Your answer should be the lines from the start of the records through the line with "Task: Expand the Display Settings dropdown", copied word for word.

[Stored records]
··········
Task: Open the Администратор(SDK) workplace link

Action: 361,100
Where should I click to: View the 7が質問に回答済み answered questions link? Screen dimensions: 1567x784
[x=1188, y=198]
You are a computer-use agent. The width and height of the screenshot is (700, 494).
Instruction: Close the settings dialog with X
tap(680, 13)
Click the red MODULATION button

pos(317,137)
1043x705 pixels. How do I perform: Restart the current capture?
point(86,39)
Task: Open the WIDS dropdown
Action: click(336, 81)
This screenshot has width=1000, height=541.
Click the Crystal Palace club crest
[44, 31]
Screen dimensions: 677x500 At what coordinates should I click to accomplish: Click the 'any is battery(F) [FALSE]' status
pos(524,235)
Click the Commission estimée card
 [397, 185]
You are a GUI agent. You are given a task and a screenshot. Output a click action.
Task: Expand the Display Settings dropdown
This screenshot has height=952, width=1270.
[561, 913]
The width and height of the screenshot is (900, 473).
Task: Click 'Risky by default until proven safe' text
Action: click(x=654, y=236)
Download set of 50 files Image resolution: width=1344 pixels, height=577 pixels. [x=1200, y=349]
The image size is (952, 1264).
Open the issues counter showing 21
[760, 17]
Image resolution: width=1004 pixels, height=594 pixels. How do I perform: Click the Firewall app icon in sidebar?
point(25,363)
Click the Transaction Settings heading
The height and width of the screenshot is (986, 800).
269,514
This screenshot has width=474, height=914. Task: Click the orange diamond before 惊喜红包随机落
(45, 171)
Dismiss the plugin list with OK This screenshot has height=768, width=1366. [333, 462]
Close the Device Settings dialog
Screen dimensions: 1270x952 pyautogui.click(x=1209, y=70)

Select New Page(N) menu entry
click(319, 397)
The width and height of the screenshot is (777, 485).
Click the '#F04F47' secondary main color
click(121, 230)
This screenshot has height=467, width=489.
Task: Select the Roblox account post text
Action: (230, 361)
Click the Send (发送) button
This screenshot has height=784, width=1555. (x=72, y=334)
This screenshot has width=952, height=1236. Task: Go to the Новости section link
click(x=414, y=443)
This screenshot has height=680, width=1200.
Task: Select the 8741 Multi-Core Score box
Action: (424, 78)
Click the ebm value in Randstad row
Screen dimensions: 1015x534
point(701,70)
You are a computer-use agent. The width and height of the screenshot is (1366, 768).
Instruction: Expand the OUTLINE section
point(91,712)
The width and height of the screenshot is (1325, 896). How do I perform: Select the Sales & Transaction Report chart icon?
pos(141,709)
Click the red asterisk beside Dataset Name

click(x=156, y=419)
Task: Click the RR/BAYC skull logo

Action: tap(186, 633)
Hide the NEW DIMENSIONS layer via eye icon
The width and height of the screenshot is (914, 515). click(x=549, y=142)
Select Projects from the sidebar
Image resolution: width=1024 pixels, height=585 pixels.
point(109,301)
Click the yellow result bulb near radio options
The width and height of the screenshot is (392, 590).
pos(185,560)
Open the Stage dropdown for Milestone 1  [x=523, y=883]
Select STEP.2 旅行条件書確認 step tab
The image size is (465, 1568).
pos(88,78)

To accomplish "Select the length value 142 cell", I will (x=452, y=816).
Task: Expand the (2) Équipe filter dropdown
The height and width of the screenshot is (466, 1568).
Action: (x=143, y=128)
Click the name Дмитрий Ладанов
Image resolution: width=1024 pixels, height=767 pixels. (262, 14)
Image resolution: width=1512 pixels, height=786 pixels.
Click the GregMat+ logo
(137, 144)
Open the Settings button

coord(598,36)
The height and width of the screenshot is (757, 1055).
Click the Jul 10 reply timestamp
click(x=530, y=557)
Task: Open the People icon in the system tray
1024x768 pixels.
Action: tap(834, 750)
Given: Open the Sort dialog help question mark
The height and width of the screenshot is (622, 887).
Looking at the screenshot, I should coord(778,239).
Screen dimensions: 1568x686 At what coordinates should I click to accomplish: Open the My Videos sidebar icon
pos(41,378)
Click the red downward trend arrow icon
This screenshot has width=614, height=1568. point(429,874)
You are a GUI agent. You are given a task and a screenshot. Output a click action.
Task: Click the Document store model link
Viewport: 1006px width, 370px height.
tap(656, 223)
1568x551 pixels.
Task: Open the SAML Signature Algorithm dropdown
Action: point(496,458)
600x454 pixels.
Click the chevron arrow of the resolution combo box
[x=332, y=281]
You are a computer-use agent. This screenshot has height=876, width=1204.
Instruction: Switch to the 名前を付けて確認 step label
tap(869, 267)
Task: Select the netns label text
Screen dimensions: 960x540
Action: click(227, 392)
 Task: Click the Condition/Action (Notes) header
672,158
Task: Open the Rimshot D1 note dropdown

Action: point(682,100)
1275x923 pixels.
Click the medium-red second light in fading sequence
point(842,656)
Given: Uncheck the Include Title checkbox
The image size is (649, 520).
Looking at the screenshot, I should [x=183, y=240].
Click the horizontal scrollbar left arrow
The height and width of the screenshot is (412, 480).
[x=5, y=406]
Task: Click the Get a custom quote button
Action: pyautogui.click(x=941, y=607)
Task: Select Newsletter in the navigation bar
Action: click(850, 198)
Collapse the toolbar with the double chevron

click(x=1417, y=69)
··········
RESULT BELOW ->
Task: Open the Администратор(SDK) workplace link

Action: 361,100
Where should I click to: View the 7が質問に回答済み answered questions link? Screen dimensions: 1567x784
[x=1188, y=198]
You are a computer-use agent. The width and height of the screenshot is (700, 494).
Instruction: Close the settings dialog with X
tap(680, 13)
Click the red MODULATION button

pos(317,137)
1043x705 pixels. How do I perform: Restart the current capture?
point(86,39)
Task: Open the WIDS dropdown
Action: click(336, 81)
This screenshot has width=1000, height=541.
Click the Crystal Palace club crest
[44, 31]
Screen dimensions: 677x500 At what coordinates should I click to accomplish: Click the 'any is battery(F) [FALSE]' status
pos(524,235)
Click the Commission estimée card
 [397, 185]
You are a GUI agent. You are given a task and a screenshot. Output a click action.
Task: Expand the Display Settings dropdown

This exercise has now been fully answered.